-- SET PROBLEM --
Rewrite only the listing lines from the line with "Given: Select the Set Goals target icon" up to and including the line with "Looking at the", putting "bullseye icon" in place of "target icon" and keeping everything else the same. Omit the pictures from your answer.

-- DATA SHOWN --
====

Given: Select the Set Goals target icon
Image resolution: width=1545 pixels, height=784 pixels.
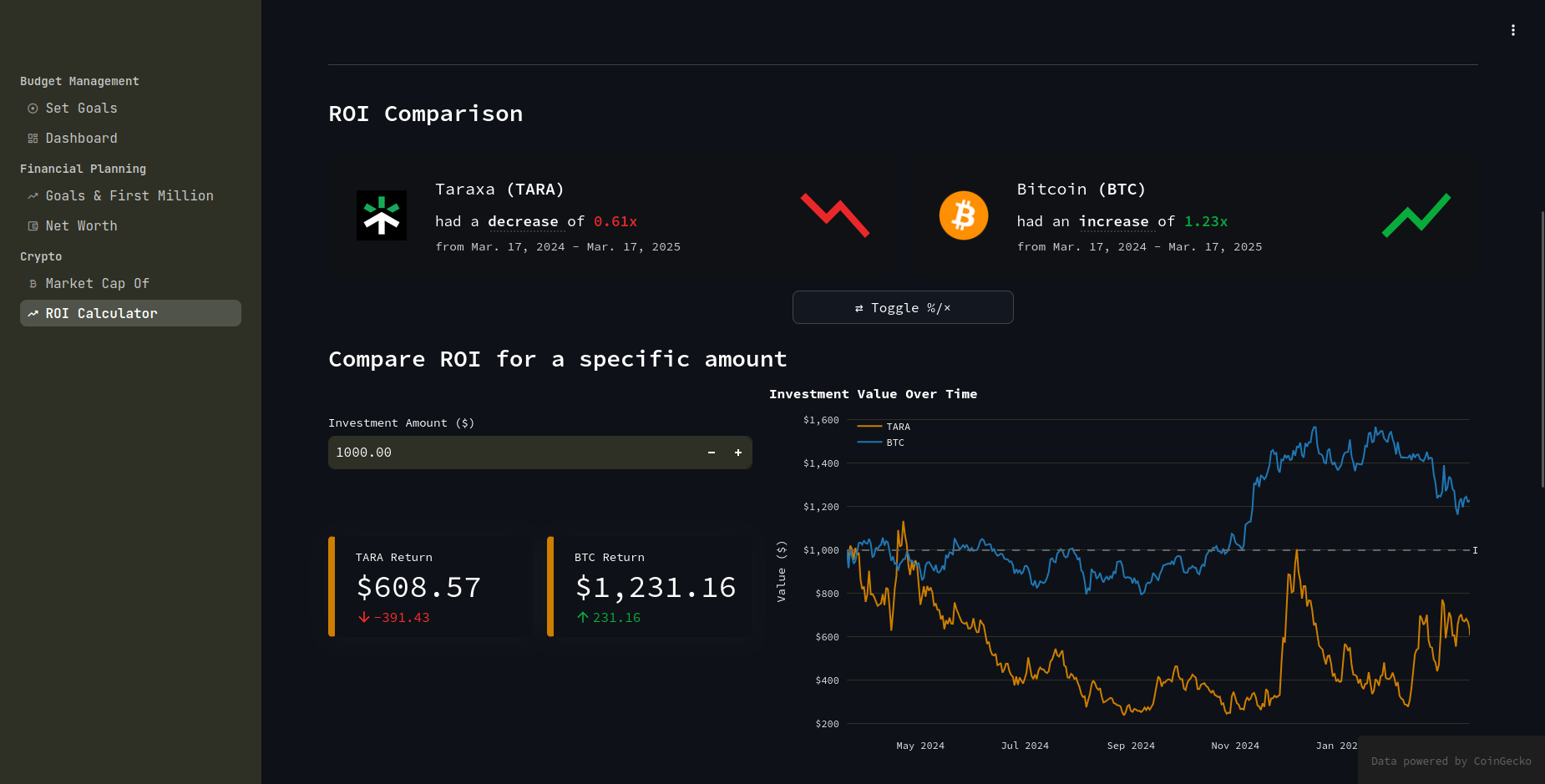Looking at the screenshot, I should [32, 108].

====

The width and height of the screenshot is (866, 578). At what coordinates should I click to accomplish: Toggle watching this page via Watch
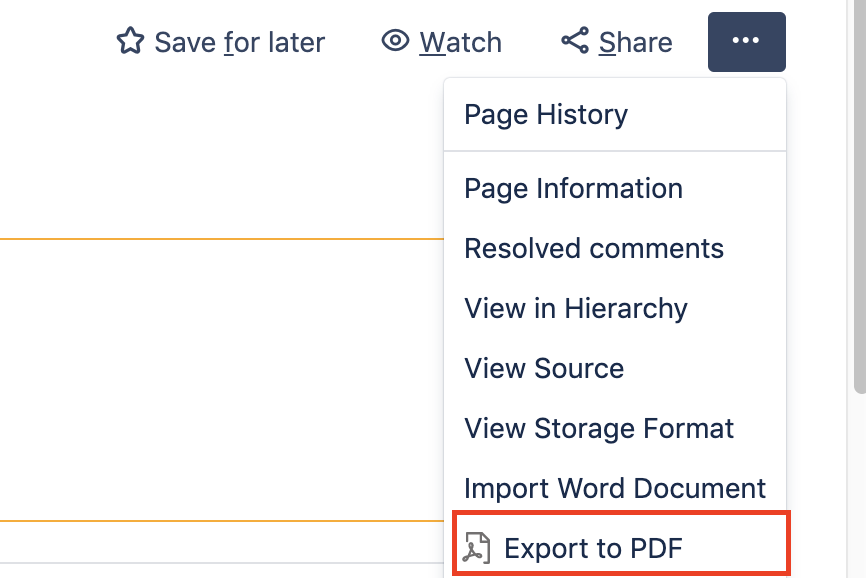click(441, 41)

====

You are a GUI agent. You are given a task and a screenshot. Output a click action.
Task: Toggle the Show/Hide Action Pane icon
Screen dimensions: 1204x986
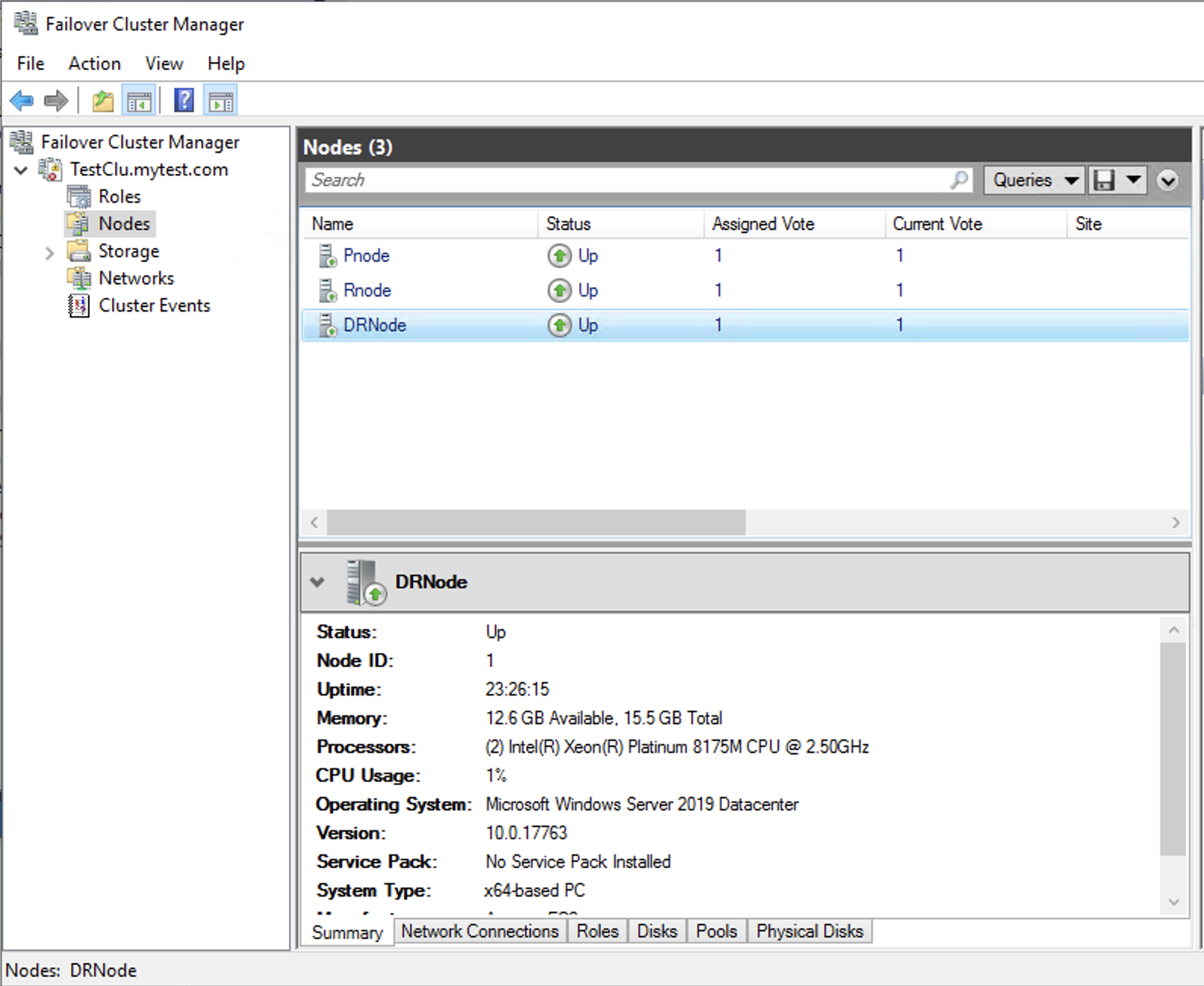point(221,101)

====

-- RESPONSE BELOW --
Given: Select the Set Goals bullseye icon
Image resolution: width=1545 pixels, height=784 pixels.
Looking at the screenshot, I should [32, 108].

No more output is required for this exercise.